Sarah Mary Chadwick’s new album ‘Please Daddy’ is heart-wrenching and confronting
Subscribe
X

Get the latest from Beat

12.02.2020

Sarah Mary Chadwick’s new album ‘Please Daddy’ is heart-wrenching and confronting

Sarah Mary Chadwick
Words by Hayley Austen

A few confronting themes touched on here.

On Please Daddy, the ever-prolific Sarah Mary Chadwick presents us a collection of heart-wrenching, unsweetened tracks that are only suitable for brave ears. The release of the statement, “I tried to kill myself this year, so maybe this song is too powerful”, alongside second single ‘When Will Death Come’, encapsulates the gravity of the situation.

Please Daddy, the New Zealand artist’s sixth LP, is a truly crushing accolade to mental health and sees Chadwick at her most vulnerable. Since leading the post-grunge band Batrider in the 2000s, Chadwick has swapped out distorted guitar for brooding acoustic sessions to create a plenary mix of ballads and odes that leave us feeling tender.
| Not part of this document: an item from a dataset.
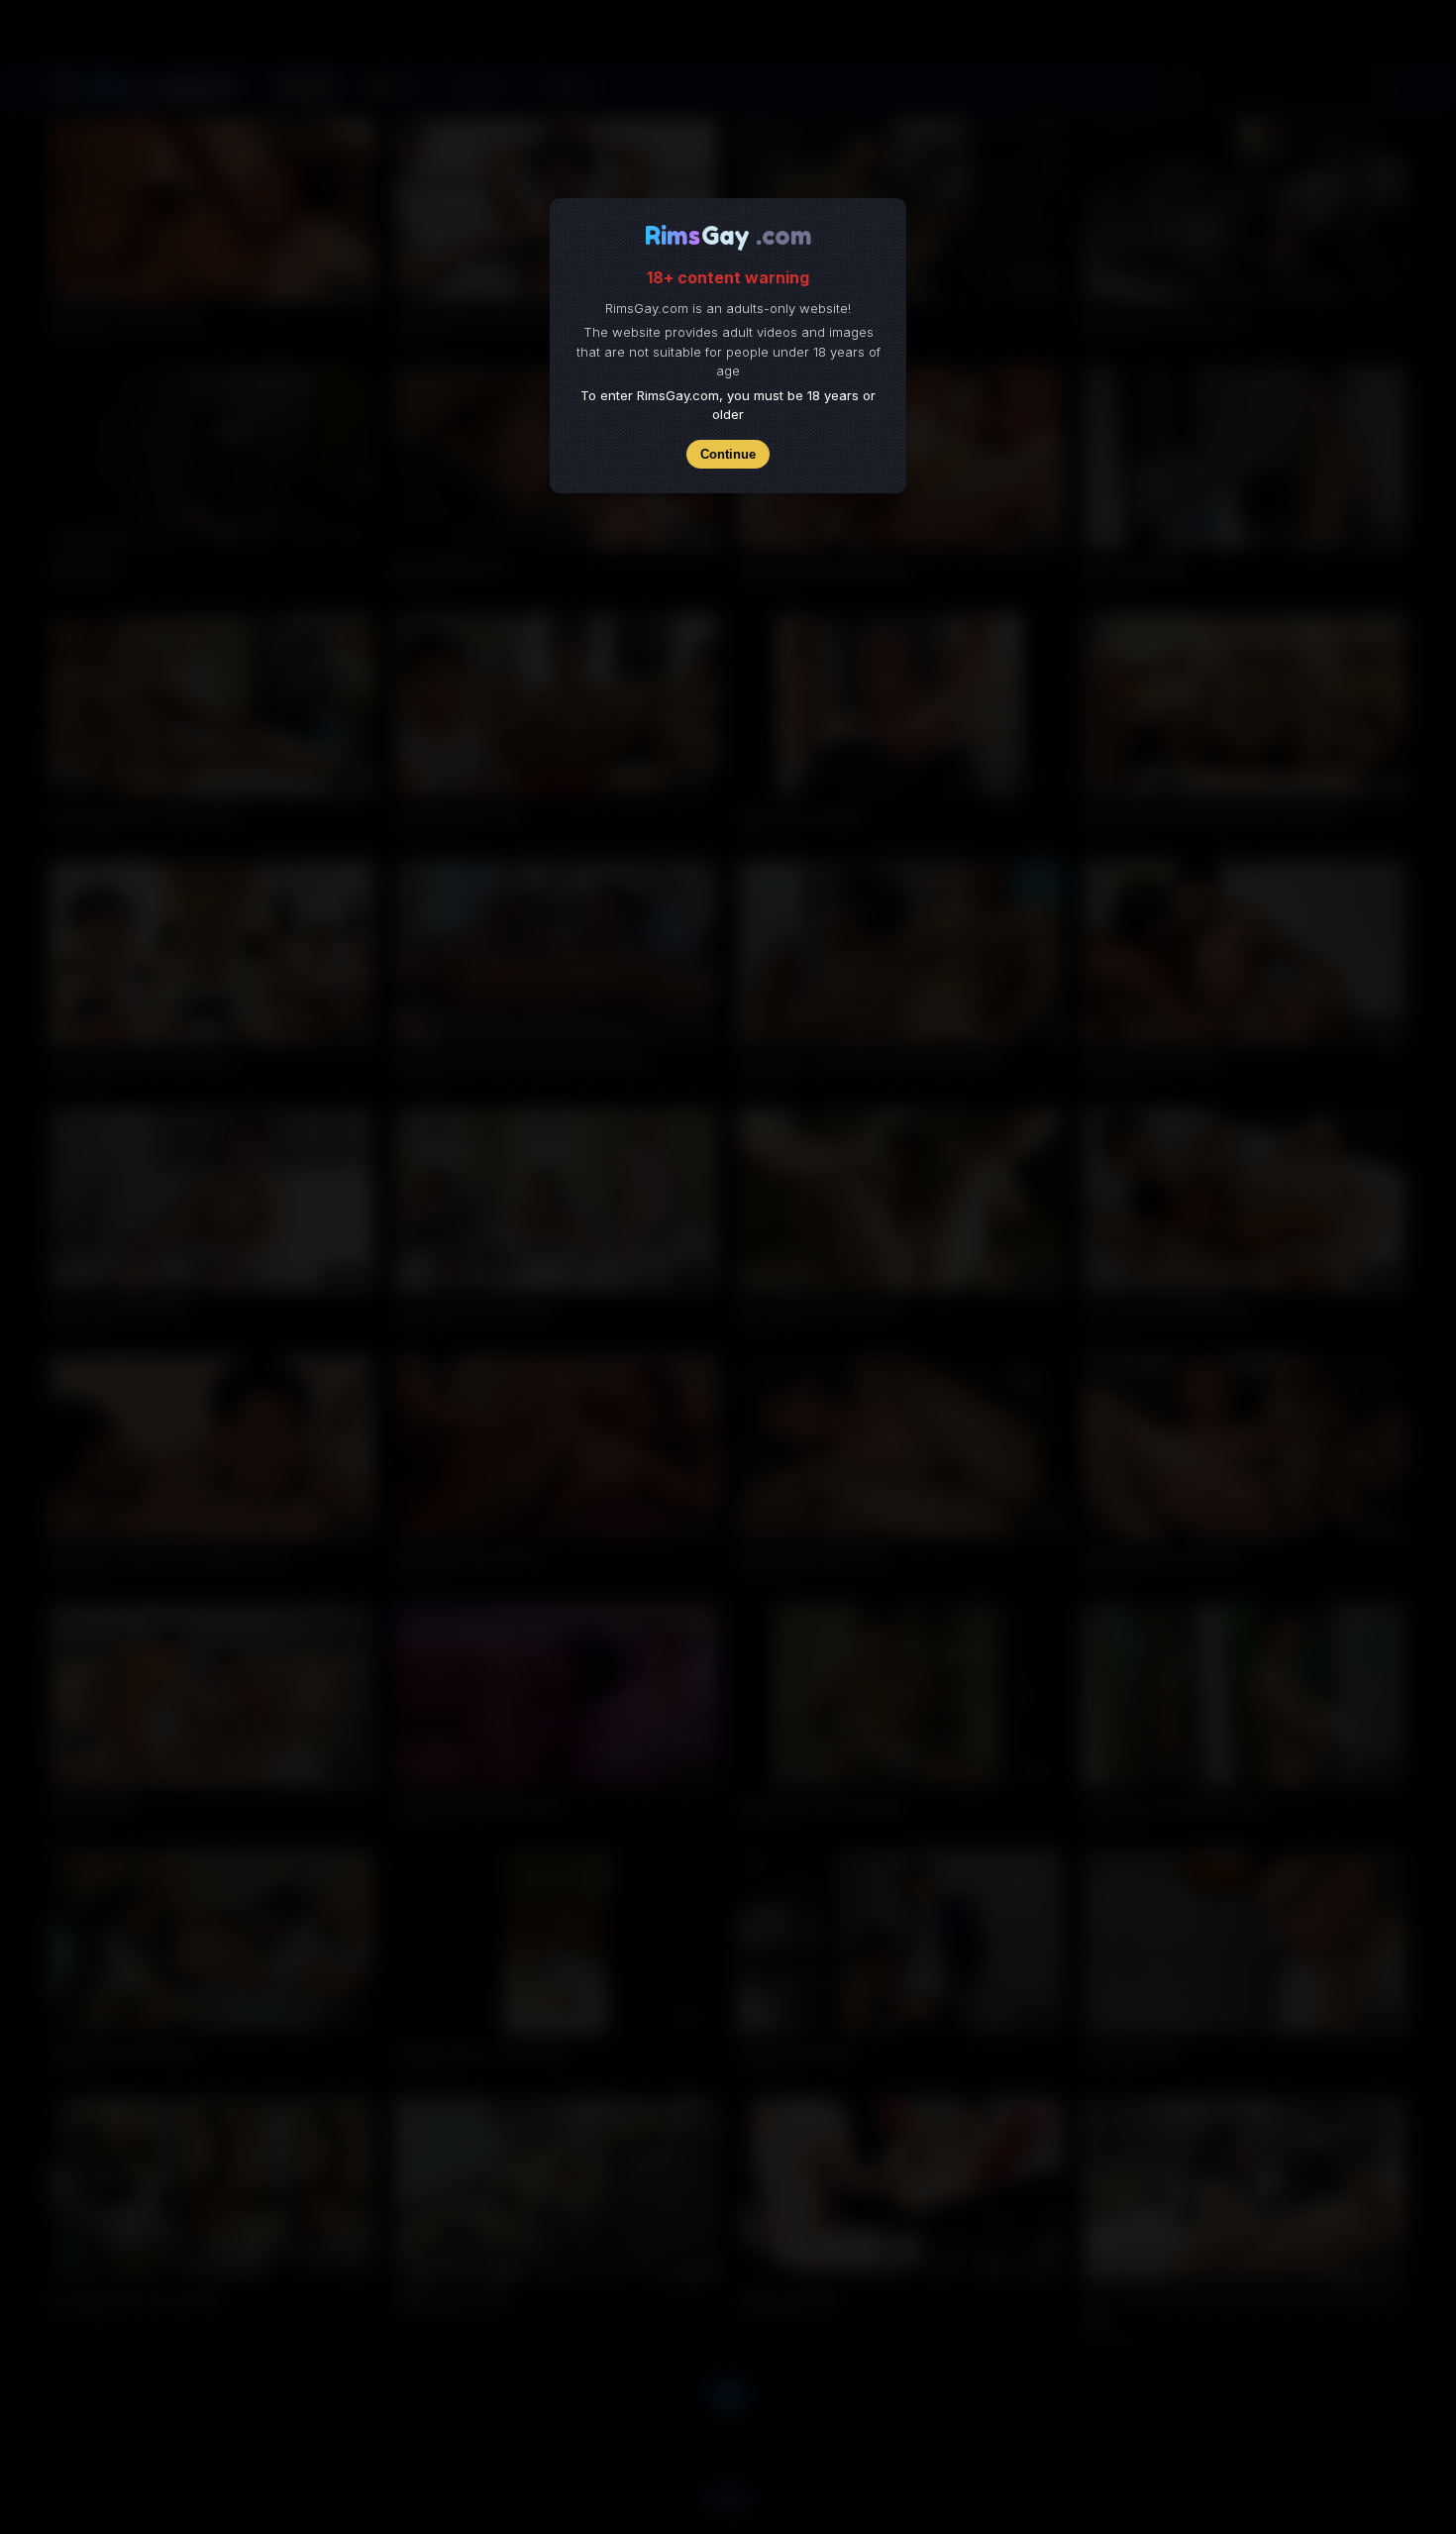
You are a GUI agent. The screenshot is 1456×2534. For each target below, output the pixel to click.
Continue (728, 454)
However, an oddly uplifting tone remains present throughout the album as emotive lyrics are paired with touching orchestral elements. ‘Please Daddy’, possibly the darkest track, is accompanied by jubilant trumpets to give the song a touch of air. Similarly, ‘The Heart and Its Double’ is accompanied by a flute counter-melody that softly compensates for the track’s intense unhappiness.

I hear influences from Lucy Dacus’ lyrical content, Peter Jefferies’ songwriting and, of course, Sylvia Plath’s iconic poem Daddy, which Chadwick plays tribute to in the name of the LP. Please Daddy will put you in a trance of melancholic rises and falls until,  before you know it, you’re crying on the bathroom floor. I know I was.